LONDON - The Chinese Communist party is using social media influencers from troubled regions like Xinjiang, Tibet and Inner Mongolia to whitewash human rights abuses through an increasingly sophisticated propaganda campaign, a report has claimed and cited by The London-based Guardian.

The report published on Thursday by the Australian Strategic Policy Institute (ASPI), described the videos by “frontier influencers” as a growing part of Beijing’s “propaganda arsenal”.
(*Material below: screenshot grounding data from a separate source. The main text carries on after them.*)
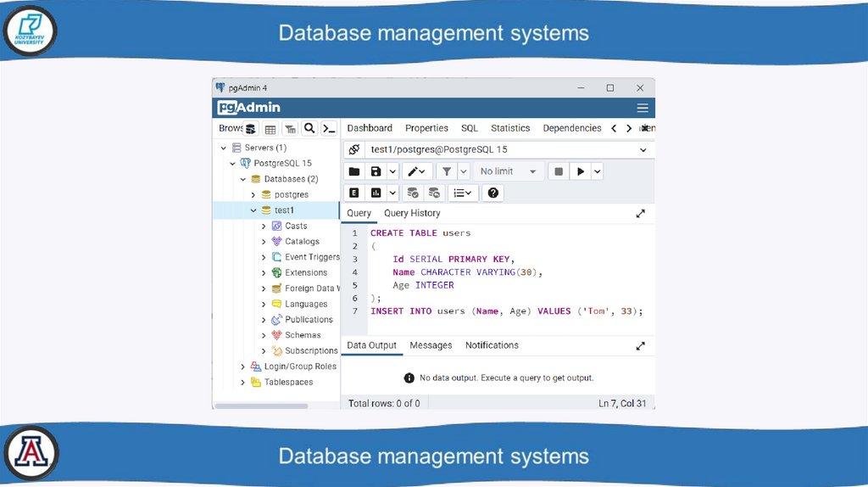868x487 pixels.
Task: Switch to the Statistics tab
Action: [x=510, y=128]
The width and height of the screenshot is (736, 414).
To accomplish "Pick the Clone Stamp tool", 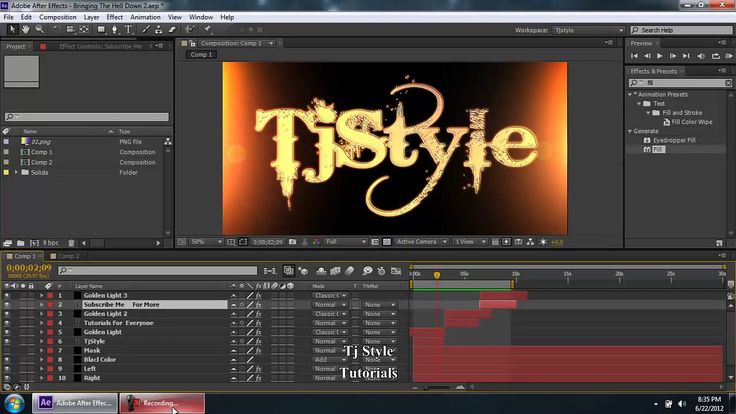I will point(160,30).
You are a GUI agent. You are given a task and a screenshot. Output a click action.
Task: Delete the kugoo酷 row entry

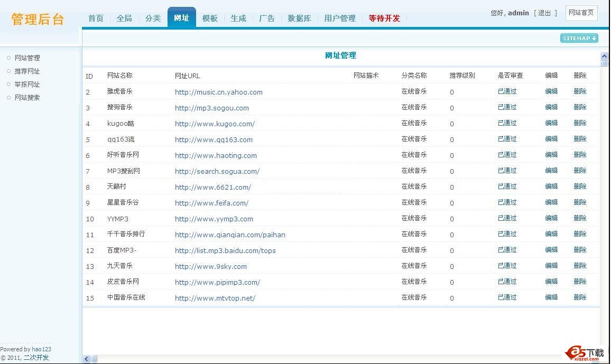580,123
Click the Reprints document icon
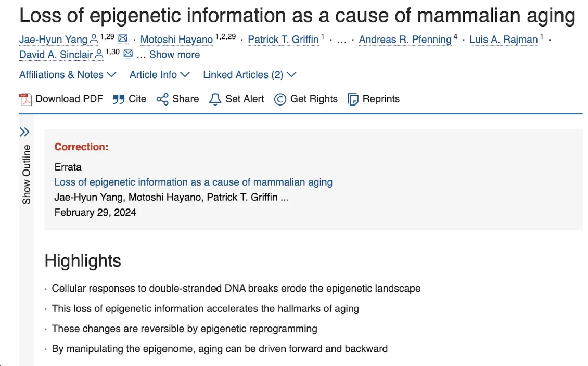Viewport: 588px width, 366px height. pyautogui.click(x=353, y=99)
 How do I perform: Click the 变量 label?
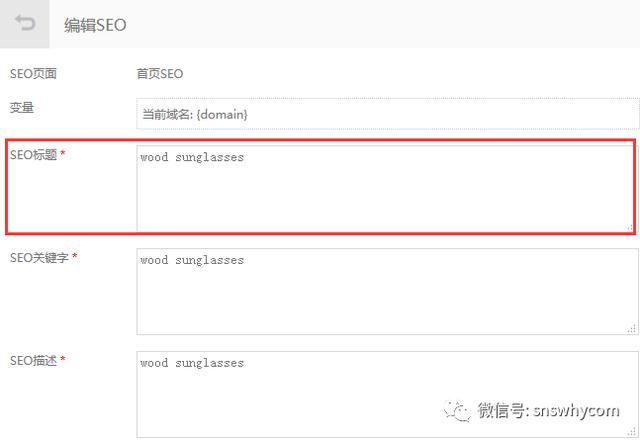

Under the increasingly authoritarian rule of Xi Jinping, the CCP’s oppression of ethnic minorities has worsened, with major crackdowns in Xinjiang, Tibet and Inner Mongolia. Global condemnation has mounted, with a recent United Nations report finding there was a likelihood it was committing crimes against humanity in Xinjiang. The Chinese government has vociferously denied accusations it has detained an estimated 1 million people in re-education camps and suppressed religious and cultural activities, saying the policies are to counter extremism and alleviate poverty.

The report examined about 1,700 videos created by 18 popular YouTube accounts each with between 2,000 and 200,000 followers over the last few years. It said the videos were mostly hosted by young women from ethnic minority communities, sharing mostly positive lifestyle content and presenting Xinjiang and other regions as happy and stable. Some videos explicitly attack western critics, including one showing the influencer speaking at one of the foreign press conferences organised by the CCP in recent years to deny accusations.

“Xinjiang is the same as other places in China,” a Uyghur influencer says in one video. “People live and work in peace and happiness. There is no genocide and no forced labour … People from all over the world are welcome to Xinjiang.”